Ainda é incomum encontrar salas de aula de balé com meninos dedicando-se ao aprendizado do balé. Nas raras exceções, um ou dois alunos dividem espaço com uma turma de garotas. Mesmo na mais antiga escola de dança clássica do Brasil, a Escola Estadual de Dança Maria Olenewa, do Theatro Municipal do Rio de Janeiro, o número de homens é muito inferior ao de mulheres.

Lá, atualmente, apenas 26 rapazes dividem-se entre os nove anos das etapas do curso profissionalizante, ou seja, 10% dos alunos da instituição carioca. Outras escolas de referência na formação de bailarinos, como a do Teatro Municipal de São Paulo e do Teatro Guaíra, em Curitiba, apresentam números e proporções semelhantes: basicamente, um menino para cada dez meninas.

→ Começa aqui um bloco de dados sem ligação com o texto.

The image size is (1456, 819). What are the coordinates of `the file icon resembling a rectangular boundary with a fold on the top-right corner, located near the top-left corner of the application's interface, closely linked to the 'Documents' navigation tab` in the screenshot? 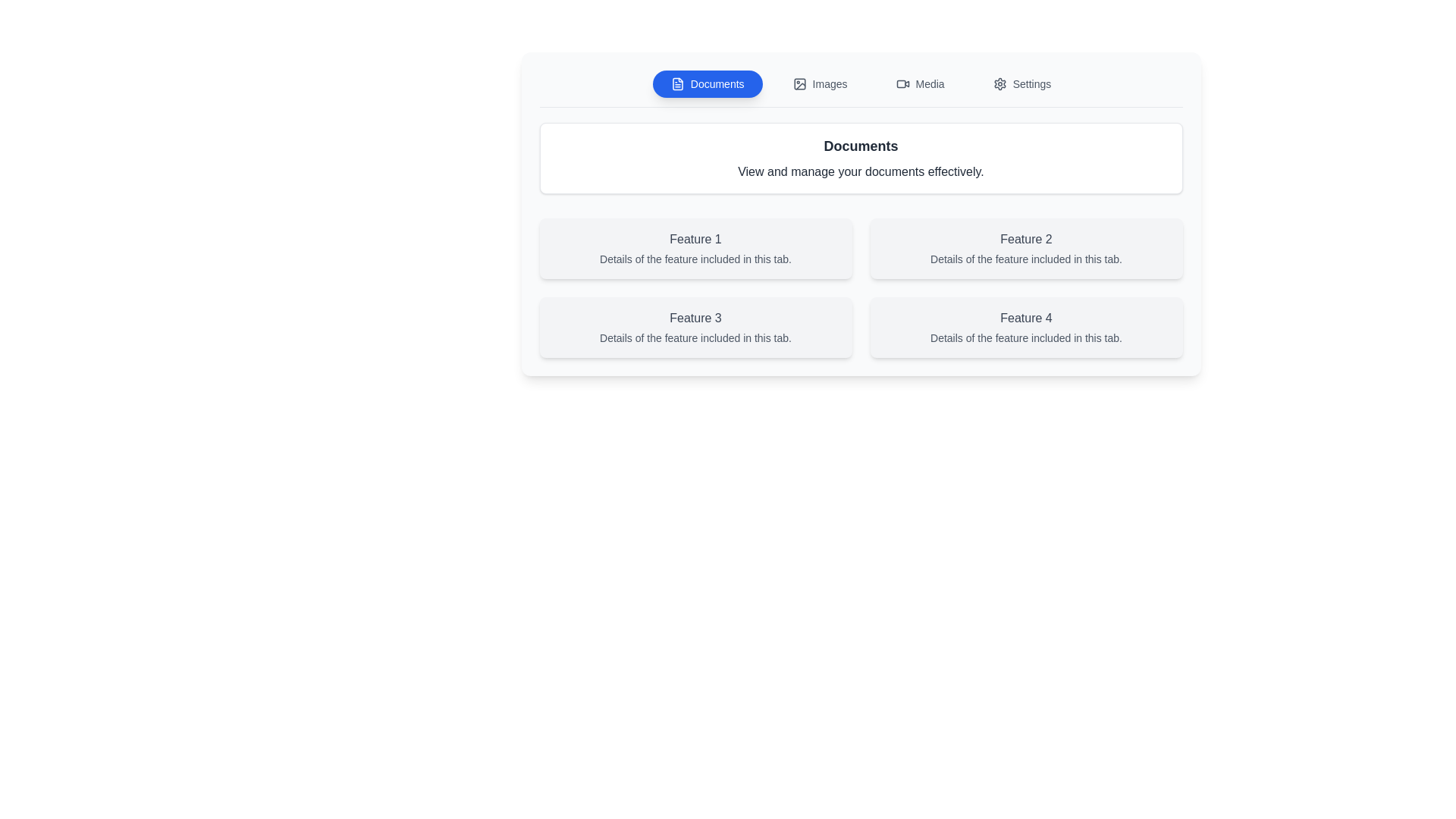 It's located at (676, 84).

Em Joinville, a situação é diferente. Não há um levantamento oficial, mas dificilmente se encontrará no país concentração tão grande de garotos recebendo formação profissional em dança clássica no mesmo lugar. Elizandro é um dos 108 alunos do sexo masculino da escola, 45% do total de crianças e adolescentes que estudam atualmente na instituição ligada ao Teatro Bolshoi de Moscou.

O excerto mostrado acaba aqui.